Overfitting: Including too many features, especially irrelevant ones, can lead to overfitting. Regularization methods like L1 (Lasso) and L2 (Ridge) penalize large coefficients to help prevent this. However, we did not include regularization in the current model. A future extension of this project could incorporate regularized logistic regression to assess whether prediction improves or model coefficients become more robust.

Threshold Sensitivity: While the ROC and AUC provide threshold-independent measures of discrimination, real-world decision-making depends on choosing a cut-point. Model performance can vary substantially depending on the threshold selected, especially in imbalanced datasets.
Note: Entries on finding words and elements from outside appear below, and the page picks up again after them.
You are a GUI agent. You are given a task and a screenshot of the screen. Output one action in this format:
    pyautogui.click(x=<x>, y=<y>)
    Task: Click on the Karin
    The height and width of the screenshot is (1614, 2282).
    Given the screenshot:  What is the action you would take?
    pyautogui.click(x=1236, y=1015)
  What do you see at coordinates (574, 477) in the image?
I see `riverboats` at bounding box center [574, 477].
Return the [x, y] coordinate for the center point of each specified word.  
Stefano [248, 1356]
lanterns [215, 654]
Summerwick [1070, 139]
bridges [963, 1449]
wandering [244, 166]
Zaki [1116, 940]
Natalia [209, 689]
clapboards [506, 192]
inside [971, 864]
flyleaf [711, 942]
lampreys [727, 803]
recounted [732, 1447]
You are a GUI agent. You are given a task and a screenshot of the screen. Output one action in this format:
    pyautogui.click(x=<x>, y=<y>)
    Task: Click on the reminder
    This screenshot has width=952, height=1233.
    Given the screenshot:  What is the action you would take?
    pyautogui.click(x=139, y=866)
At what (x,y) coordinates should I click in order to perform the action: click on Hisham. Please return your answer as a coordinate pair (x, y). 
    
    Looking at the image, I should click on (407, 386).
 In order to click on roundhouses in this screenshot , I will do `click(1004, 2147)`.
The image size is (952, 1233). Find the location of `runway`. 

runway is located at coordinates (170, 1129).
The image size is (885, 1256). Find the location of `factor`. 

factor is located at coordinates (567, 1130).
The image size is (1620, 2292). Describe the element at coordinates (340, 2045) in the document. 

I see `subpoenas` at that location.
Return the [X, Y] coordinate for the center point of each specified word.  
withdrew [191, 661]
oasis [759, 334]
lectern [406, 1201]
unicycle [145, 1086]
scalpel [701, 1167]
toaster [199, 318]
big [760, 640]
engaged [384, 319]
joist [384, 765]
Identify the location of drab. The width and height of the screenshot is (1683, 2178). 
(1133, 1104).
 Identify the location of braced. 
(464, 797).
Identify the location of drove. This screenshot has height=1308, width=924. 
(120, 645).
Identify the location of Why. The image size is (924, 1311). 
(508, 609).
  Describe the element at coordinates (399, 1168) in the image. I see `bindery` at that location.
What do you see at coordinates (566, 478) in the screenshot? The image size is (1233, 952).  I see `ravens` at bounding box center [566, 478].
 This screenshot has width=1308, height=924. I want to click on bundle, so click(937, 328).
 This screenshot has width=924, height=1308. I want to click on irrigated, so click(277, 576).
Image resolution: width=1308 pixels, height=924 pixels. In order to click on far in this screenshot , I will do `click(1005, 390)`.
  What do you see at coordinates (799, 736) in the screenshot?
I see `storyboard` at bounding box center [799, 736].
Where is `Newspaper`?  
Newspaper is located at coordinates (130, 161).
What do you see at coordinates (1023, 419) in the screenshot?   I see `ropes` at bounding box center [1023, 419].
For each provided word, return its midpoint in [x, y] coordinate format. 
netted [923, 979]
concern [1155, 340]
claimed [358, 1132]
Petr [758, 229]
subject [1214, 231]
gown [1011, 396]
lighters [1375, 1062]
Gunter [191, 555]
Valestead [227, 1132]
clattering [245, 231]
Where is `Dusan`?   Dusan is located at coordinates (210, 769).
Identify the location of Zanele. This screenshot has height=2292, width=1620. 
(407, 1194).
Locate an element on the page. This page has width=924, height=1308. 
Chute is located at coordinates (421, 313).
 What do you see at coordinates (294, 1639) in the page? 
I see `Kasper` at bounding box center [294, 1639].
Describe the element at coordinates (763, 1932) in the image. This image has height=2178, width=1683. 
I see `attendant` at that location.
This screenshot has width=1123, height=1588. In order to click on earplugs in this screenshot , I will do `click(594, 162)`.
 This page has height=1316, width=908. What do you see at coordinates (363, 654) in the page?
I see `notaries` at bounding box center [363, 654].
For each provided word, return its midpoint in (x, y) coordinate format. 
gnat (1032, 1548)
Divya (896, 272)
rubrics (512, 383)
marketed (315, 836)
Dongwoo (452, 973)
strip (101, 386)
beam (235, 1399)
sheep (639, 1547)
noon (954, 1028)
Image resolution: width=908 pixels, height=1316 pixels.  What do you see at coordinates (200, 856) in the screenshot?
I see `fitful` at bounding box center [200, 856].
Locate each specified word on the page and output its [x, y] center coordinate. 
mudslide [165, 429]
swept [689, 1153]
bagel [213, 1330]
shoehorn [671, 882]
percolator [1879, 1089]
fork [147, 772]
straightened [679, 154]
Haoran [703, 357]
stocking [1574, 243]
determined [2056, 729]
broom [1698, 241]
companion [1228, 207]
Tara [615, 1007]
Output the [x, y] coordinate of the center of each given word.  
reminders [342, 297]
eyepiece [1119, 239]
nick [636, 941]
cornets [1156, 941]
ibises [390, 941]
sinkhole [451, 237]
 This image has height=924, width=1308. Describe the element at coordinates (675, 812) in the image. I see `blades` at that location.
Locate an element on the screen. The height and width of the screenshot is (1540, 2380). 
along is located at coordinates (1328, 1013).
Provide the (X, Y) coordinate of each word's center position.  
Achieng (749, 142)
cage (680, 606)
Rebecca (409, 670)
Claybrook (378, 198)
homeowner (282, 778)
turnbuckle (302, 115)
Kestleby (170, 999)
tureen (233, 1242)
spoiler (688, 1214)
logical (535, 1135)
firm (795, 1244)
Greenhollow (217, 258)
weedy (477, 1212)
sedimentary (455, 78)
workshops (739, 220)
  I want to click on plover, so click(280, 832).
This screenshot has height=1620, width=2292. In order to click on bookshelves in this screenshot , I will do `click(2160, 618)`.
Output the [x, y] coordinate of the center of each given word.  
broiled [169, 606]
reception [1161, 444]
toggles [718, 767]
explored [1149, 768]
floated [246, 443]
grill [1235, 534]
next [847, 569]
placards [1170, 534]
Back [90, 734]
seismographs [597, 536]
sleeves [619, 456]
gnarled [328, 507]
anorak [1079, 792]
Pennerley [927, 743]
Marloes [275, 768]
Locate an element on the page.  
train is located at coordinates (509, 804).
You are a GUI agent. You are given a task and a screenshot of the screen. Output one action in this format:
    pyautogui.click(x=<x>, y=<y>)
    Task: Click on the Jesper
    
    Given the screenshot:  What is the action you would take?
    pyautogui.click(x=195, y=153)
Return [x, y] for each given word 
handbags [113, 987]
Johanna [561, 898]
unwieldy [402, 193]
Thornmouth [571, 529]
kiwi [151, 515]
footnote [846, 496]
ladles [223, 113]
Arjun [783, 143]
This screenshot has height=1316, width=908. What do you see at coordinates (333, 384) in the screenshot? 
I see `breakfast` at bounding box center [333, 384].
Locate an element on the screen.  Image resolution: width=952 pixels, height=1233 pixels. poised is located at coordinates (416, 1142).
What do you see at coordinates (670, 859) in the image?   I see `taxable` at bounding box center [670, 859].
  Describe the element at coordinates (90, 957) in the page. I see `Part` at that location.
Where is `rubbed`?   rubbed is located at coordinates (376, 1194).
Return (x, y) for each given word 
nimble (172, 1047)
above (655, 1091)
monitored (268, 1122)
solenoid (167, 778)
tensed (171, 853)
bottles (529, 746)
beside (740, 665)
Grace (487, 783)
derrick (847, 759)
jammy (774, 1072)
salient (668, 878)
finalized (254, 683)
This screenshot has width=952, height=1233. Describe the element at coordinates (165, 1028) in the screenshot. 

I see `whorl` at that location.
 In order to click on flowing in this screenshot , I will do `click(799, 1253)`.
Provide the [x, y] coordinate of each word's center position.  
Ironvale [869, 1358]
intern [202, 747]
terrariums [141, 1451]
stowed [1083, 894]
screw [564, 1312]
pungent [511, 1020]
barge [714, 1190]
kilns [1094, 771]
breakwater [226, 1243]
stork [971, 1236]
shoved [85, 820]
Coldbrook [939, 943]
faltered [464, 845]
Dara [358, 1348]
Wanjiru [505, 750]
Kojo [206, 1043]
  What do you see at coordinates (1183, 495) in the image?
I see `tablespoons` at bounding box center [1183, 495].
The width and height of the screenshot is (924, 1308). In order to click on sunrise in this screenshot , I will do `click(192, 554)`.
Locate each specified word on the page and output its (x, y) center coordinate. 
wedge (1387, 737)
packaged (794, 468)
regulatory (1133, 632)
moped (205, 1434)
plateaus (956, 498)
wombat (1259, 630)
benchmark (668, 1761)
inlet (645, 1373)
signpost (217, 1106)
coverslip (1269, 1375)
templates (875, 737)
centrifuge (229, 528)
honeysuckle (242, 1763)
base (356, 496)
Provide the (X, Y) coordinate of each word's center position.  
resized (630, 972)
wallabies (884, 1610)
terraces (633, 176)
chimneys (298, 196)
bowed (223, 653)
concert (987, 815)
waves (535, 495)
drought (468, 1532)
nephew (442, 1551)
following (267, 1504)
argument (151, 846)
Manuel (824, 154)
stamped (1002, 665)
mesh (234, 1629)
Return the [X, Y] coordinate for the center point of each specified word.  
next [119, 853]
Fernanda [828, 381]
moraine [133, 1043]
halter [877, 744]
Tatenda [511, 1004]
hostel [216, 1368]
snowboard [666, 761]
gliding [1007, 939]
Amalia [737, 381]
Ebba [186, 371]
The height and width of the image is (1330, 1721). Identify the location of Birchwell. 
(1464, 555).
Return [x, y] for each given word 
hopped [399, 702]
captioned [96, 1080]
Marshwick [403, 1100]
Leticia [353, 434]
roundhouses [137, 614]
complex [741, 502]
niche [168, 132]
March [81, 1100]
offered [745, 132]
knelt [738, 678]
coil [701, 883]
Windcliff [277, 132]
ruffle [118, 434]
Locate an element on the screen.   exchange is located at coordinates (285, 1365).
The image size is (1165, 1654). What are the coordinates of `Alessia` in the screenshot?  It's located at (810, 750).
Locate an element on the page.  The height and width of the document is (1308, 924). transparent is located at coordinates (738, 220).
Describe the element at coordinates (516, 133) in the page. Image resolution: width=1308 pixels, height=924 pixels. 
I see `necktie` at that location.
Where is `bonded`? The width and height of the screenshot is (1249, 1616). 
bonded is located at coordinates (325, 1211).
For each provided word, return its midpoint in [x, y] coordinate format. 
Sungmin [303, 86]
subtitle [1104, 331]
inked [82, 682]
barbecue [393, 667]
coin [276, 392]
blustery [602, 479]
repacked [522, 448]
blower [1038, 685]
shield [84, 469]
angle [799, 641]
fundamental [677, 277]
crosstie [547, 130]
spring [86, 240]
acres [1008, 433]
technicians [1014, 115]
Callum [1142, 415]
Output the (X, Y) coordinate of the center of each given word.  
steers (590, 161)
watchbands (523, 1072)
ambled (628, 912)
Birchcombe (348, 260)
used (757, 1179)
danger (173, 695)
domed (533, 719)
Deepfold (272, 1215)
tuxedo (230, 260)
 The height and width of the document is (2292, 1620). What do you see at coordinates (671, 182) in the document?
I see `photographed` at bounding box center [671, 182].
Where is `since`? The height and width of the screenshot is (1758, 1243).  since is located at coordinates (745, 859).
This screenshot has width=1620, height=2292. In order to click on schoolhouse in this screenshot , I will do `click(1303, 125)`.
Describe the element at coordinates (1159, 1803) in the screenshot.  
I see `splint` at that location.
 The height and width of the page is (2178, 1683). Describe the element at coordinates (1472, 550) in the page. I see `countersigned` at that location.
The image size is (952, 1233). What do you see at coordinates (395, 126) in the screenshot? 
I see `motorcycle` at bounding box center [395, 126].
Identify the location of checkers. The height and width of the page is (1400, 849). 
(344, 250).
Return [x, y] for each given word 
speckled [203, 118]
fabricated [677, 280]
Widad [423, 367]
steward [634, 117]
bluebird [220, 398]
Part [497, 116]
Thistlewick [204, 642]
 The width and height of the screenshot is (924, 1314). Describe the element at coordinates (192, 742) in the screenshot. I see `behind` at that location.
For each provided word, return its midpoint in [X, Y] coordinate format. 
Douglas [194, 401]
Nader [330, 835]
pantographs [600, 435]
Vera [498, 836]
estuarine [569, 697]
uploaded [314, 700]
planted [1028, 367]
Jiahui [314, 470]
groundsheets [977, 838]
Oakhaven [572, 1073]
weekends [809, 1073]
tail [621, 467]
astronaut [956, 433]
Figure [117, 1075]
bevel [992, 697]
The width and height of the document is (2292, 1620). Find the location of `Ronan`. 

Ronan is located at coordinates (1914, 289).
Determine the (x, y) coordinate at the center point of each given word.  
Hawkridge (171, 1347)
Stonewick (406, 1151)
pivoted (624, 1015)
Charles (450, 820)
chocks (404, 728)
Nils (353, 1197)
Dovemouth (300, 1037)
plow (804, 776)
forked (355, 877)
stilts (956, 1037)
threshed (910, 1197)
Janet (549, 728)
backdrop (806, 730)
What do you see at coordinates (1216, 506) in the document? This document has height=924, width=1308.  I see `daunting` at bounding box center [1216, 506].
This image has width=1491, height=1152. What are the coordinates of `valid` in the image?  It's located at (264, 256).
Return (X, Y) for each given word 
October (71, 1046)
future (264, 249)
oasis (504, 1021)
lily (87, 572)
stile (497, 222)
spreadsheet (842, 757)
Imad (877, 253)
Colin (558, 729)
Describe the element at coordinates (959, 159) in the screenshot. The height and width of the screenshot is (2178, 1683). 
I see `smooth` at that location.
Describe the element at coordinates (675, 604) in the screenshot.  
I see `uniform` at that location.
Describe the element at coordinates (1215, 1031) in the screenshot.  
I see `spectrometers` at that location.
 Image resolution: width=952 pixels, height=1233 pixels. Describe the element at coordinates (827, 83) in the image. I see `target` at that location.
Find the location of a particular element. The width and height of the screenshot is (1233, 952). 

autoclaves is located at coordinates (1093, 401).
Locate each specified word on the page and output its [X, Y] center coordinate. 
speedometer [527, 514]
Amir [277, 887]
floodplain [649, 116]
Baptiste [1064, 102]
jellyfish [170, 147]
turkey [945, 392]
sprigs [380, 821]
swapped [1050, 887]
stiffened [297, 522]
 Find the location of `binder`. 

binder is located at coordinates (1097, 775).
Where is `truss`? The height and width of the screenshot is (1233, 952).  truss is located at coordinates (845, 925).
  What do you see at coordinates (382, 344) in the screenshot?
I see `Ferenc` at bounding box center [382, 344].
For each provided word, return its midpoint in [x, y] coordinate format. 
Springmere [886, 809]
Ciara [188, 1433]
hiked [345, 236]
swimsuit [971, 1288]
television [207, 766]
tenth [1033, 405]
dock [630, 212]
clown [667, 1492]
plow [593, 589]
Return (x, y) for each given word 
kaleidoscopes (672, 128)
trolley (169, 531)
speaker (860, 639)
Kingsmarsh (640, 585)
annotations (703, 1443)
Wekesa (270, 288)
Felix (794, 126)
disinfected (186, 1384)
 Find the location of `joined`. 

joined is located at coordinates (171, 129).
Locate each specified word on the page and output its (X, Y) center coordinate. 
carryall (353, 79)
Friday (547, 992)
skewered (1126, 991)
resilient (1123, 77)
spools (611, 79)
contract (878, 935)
Simulated Data: The data used here are synthetic. While they were generated to reflect plausible response behaviors, real-world data may introduce noise, variability, and distributional characteristics that this model hasn’t accounted for. Applying this model to real data would require recalibration and validation.

Scalability: Logistic regression scales well to larger datasets, but with high-dimensional features or extremely large data volumes, specialized tools (e.g., stochastic gradient descent implementations, Spark MLlib) may be needed to ensure efficient computation.

Despite these limitations, logistic regression remains a strong baseline and a valuable tool for understanding model behavior. Enhancing this model with regularization and evaluating on more complex or realistic datasets are natural next steps.

While this page focuses on logistic regression, alternative classifiers (e.g., SVMs, Random Forests) may handle nonlinear or higher-dimensional patterns better—especially in real-world data.